On the morning of March 31, Renee Scheering was following protocol.
“I was just following the procedure that told you to call that 800 number and see if you’re eligible for testing,” said Renee.
Like thousands before her, when Renee noticed a symptom she called the COVID hotline, and made her way to a drive-up testing facility.
“The one that [the COVID hotline] went to was Intermountain and that’s why I chose it,” Renee said.
She dealt with the uncomfortable nasal swab and within 45 minutes was on her way. But a few days later, she was shocked to find a bill from Intermountain Healthcare in the amount of $150 in her mailbox.
“I was very, very upset,” said Renee. “[State leaders] wanted as many people tested as possible, so I figured it was free testing.”
Renee is right. Testing is supposed to be free. Insurance companies are supposed to cover costs for their clients and the government is covering costs for the uninsured.

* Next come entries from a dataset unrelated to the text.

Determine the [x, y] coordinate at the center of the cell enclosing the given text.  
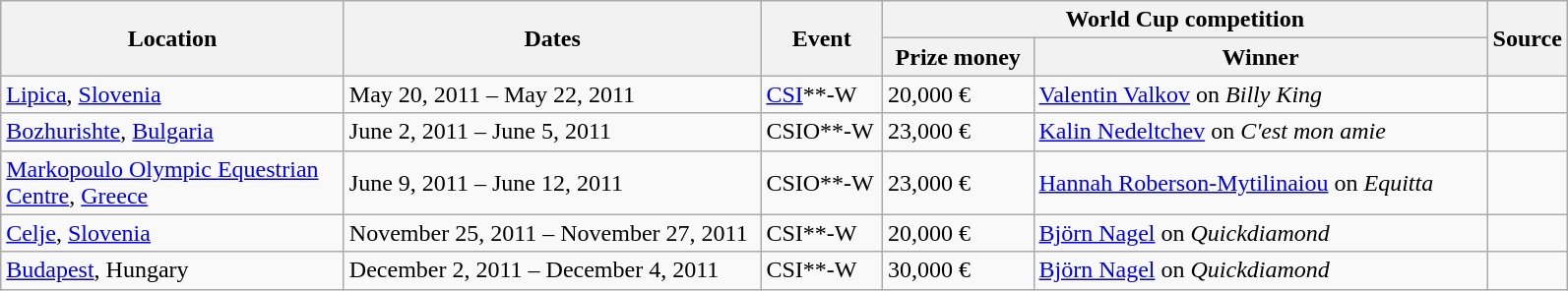
May 20, 2011 – May 22, 2011 [552, 94]
Bozhurishte, Bulgaria [173, 132]
Markopoulo Olympic Equestrian Centre, Greece [173, 183]
June 2, 2011 – June 5, 2011 [552, 132]
30,000 € [958, 271]
Dates [552, 38]
Prize money [958, 57]
Event [822, 38]
June 9, 2011 – June 12, 2011 [552, 183]
Hannah Roberson-Mytilinaiou on Equitta [1260, 183]
December 2, 2011 – December 4, 2011 [552, 271]
Winner [1260, 57]
Budapest, Hungary [173, 271]
Lipica, Slovenia [173, 94]
Source [1528, 38]
Valentin Valkov on Billy King [1260, 94]
Celje, Slovenia [173, 233]
Location [173, 38]
Kalin Nedeltchev on C'est mon amie [1260, 132]
World Cup competition [1185, 20]
November 25, 2011 – November 27, 2011 [552, 233]
Provide the [x, y] coordinate of the cell's center where the given text is located.  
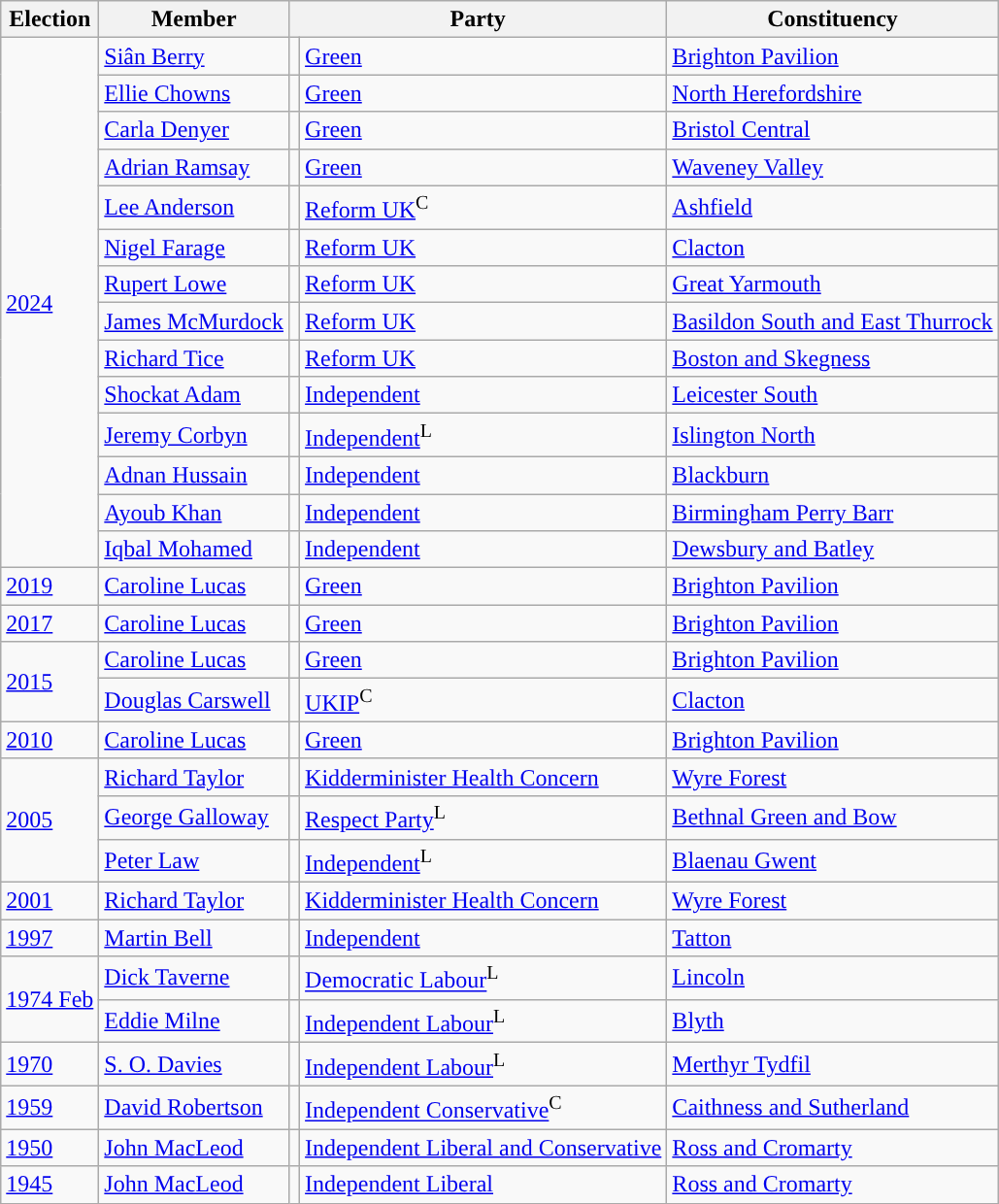
Waveney Valley [833, 167]
2017 [50, 623]
Birmingham Perry Barr [833, 513]
Leicester South [833, 395]
S. O. Davies [194, 1064]
Election [50, 19]
Caithness and Sutherland [833, 1107]
Party [478, 19]
Tatton [833, 938]
Great Yarmouth [833, 284]
Shockat Adam [194, 395]
2024 [50, 303]
2015 [50, 682]
Blaenau Gwent [833, 860]
Jeremy Corbyn [194, 435]
Siân Berry [194, 56]
James McMurdock [194, 321]
Independent Liberal [483, 1184]
Eddie Milne [194, 1021]
2001 [50, 901]
Lincoln [833, 979]
Reform UKC [483, 208]
Rupert Lowe [194, 284]
1974 Feb [50, 1000]
Ashfield [833, 208]
2019 [50, 586]
Ayoub Khan [194, 513]
Lee Anderson [194, 208]
Adrian Ramsay [194, 167]
1950 [50, 1148]
Ellie Chowns [194, 93]
1970 [50, 1064]
David Robertson [194, 1107]
UKIPC [483, 701]
Martin Bell [194, 938]
North Herefordshire [833, 93]
1997 [50, 938]
Richard Tice [194, 358]
Adnan Hussain [194, 475]
Democratic LabourL [483, 979]
Dewsbury and Batley [833, 549]
Blyth [833, 1021]
Constituency [833, 19]
Bethnal Green and Bow [833, 817]
Basildon South and East Thurrock [833, 321]
Merthyr Tydfil [833, 1064]
Peter Law [194, 860]
1959 [50, 1107]
2010 [50, 740]
George Galloway [194, 817]
Independent Liberal and Conservative [483, 1148]
Dick Taverne [194, 979]
Iqbal Mohamed [194, 549]
Blackburn [833, 475]
Islington North [833, 435]
Carla Denyer [194, 130]
Member [194, 19]
Respect PartyL [483, 817]
Independent ConservativeC [483, 1107]
2005 [50, 819]
Bristol Central [833, 130]
Nigel Farage [194, 248]
Boston and Skegness [833, 358]
1945 [50, 1184]
Douglas Carswell [194, 701]
Identify which cell holds the provided text, then report its [X, Y] central coordinate. 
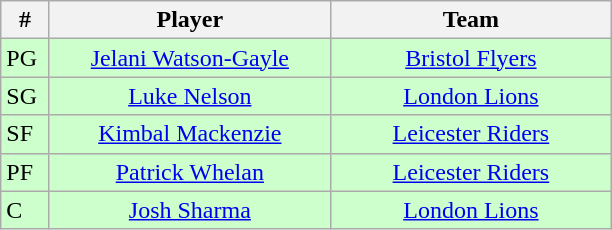
SG [26, 96]
Kimbal Mackenzie [190, 134]
# [26, 20]
Bristol Flyers [470, 58]
Luke Nelson [190, 96]
Player [190, 20]
Josh Sharma [190, 210]
PG [26, 58]
PF [26, 172]
Patrick Whelan [190, 172]
C [26, 210]
Team [470, 20]
SF [26, 134]
Jelani Watson-Gayle [190, 58]
Capture the cell that displays the provided text and extract its [x, y] central coordinate. 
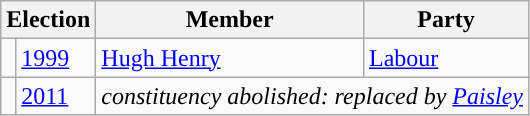
Hugh Henry [230, 58]
Party [446, 20]
Labour [446, 58]
2011 [56, 96]
1999 [56, 58]
Election [48, 20]
constituency abolished: replaced by Paisley [312, 96]
Member [230, 20]
From the cell containing the given text, extract its center point as (x, y) coordinate. 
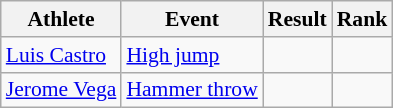
Result (298, 19)
Hammer throw (192, 90)
Luis Castro (62, 55)
Event (192, 19)
Rank (362, 19)
Athlete (62, 19)
Jerome Vega (62, 90)
High jump (192, 55)
Return (X, Y) of the center of cell containing provided text 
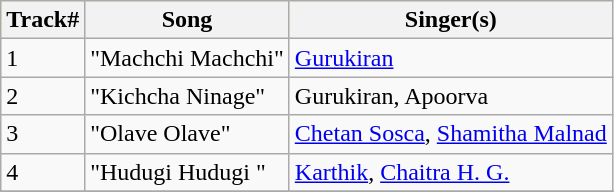
Karthik, Chaitra H. G. (450, 172)
"Machchi Machchi" (188, 58)
Singer(s) (450, 20)
3 (43, 134)
4 (43, 172)
2 (43, 96)
Gurukiran, Apoorva (450, 96)
"Hudugi Hudugi " (188, 172)
Song (188, 20)
Track# (43, 20)
Gurukiran (450, 58)
"Kichcha Ninage" (188, 96)
1 (43, 58)
"Olave Olave" (188, 134)
Chetan Sosca, Shamitha Malnad (450, 134)
Provide the (X, Y) coordinate of the cell's center where the given text is located.  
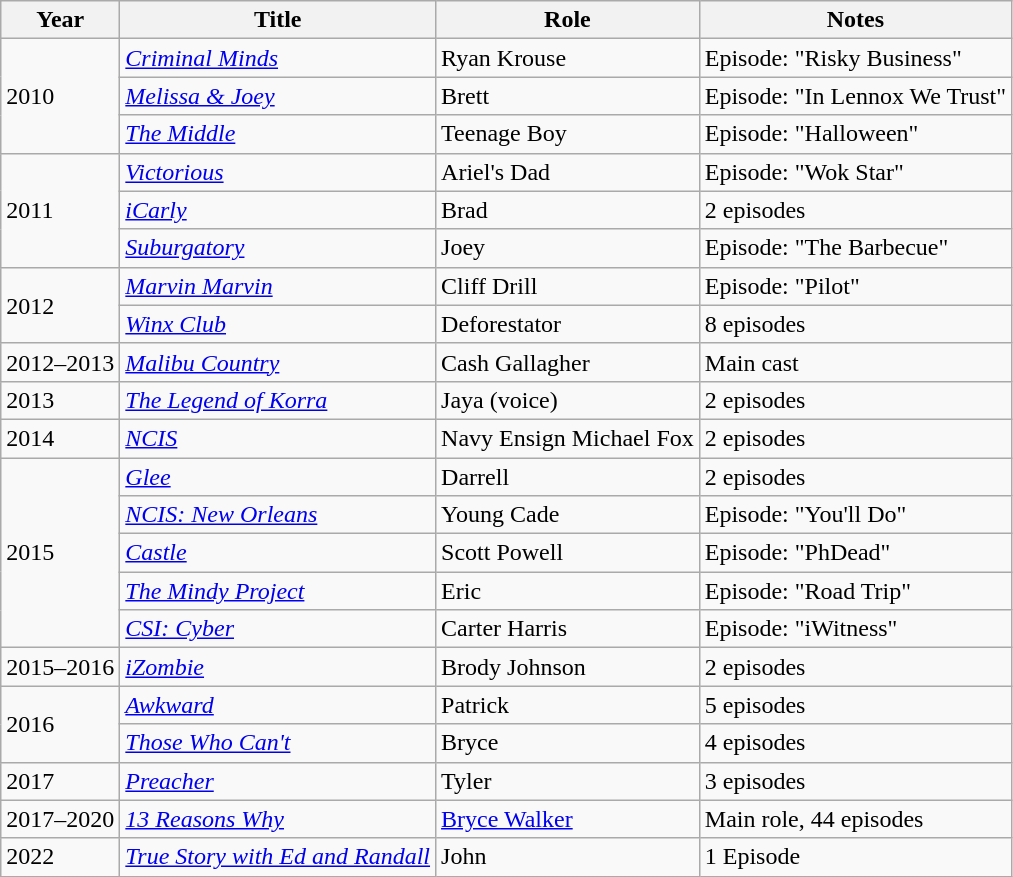
Jaya (voice) (568, 400)
NCIS (278, 438)
Young Cade (568, 515)
3 episodes (855, 781)
The Middle (278, 134)
Navy Ensign Michael Fox (568, 438)
2017 (60, 781)
The Legend of Korra (278, 400)
Notes (855, 20)
Malibu Country (278, 362)
Episode: "iWitness" (855, 629)
Year (60, 20)
Main role, 44 episodes (855, 819)
Episode: "Wok Star" (855, 172)
Carter Harris (568, 629)
Glee (278, 477)
Victorious (278, 172)
Bryce Walker (568, 819)
8 episodes (855, 324)
Brody Johnson (568, 667)
Brett (568, 96)
Deforestator (568, 324)
Episode: "PhDead" (855, 553)
2016 (60, 724)
Bryce (568, 743)
Cliff Drill (568, 286)
Scott Powell (568, 553)
Criminal Minds (278, 58)
2012 (60, 305)
4 episodes (855, 743)
Episode: "You'll Do" (855, 515)
Preacher (278, 781)
Episode: "Halloween" (855, 134)
Teenage Boy (568, 134)
Episode: "Pilot" (855, 286)
Ariel's Dad (568, 172)
Main cast (855, 362)
Joey (568, 248)
Melissa & Joey (278, 96)
iZombie (278, 667)
13 Reasons Why (278, 819)
2013 (60, 400)
Tyler (568, 781)
Episode: "In Lennox We Trust" (855, 96)
Marvin Marvin (278, 286)
2017–2020 (60, 819)
CSI: Cyber (278, 629)
True Story with Ed and Randall (278, 857)
Patrick (568, 705)
Eric (568, 591)
Darrell (568, 477)
Episode: "Road Trip" (855, 591)
Those Who Can't (278, 743)
2011 (60, 210)
2022 (60, 857)
John (568, 857)
5 episodes (855, 705)
iCarly (278, 210)
Title (278, 20)
Winx Club (278, 324)
2010 (60, 96)
2014 (60, 438)
Awkward (278, 705)
1 Episode (855, 857)
Ryan Krouse (568, 58)
NCIS: New Orleans (278, 515)
Role (568, 20)
The Mindy Project (278, 591)
2015–2016 (60, 667)
Castle (278, 553)
Episode: "The Barbecue" (855, 248)
2012–2013 (60, 362)
Cash Gallagher (568, 362)
Brad (568, 210)
Episode: "Risky Business" (855, 58)
Suburgatory (278, 248)
2015 (60, 553)
Scan for the cell matching the given text and deliver its (X, Y) coordinate at center. 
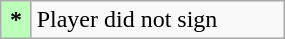
* (16, 20)
Player did not sign (158, 20)
For the text-containing cell, return its midpoint in (X, Y) coordinate format. 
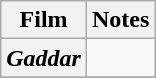
Film (44, 20)
Gaddar (44, 58)
Notes (120, 20)
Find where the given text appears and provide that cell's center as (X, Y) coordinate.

“[Cost was] never mentioned, never asked me if I had insurance to pay for it or anything, they never said anything to me,” said Renee.
“I don’t have an extra $150 to throw at a bill that I didn’t expect,” she continued. “If I knew [there was a cost] I may not have been tested,” Renee said.
Intermountain Healthcare agreed.
“No one is expected to pay for testing," Intermountain spokesperson Jess Gomez said in a conversation with FOX 13. “We don’t want cost to be a barrier to being tested, that’s the bottom line.”
Renee wants to know why she is fronting the bill, but Intermountain said she won’t have to.
In a follow-up conversation with FOX 13, Intermountain Healthcare said it was an error as the process was getting started and she should not have been billed. Gomez said now they also ask people for their insurance as a regular part of the testing process.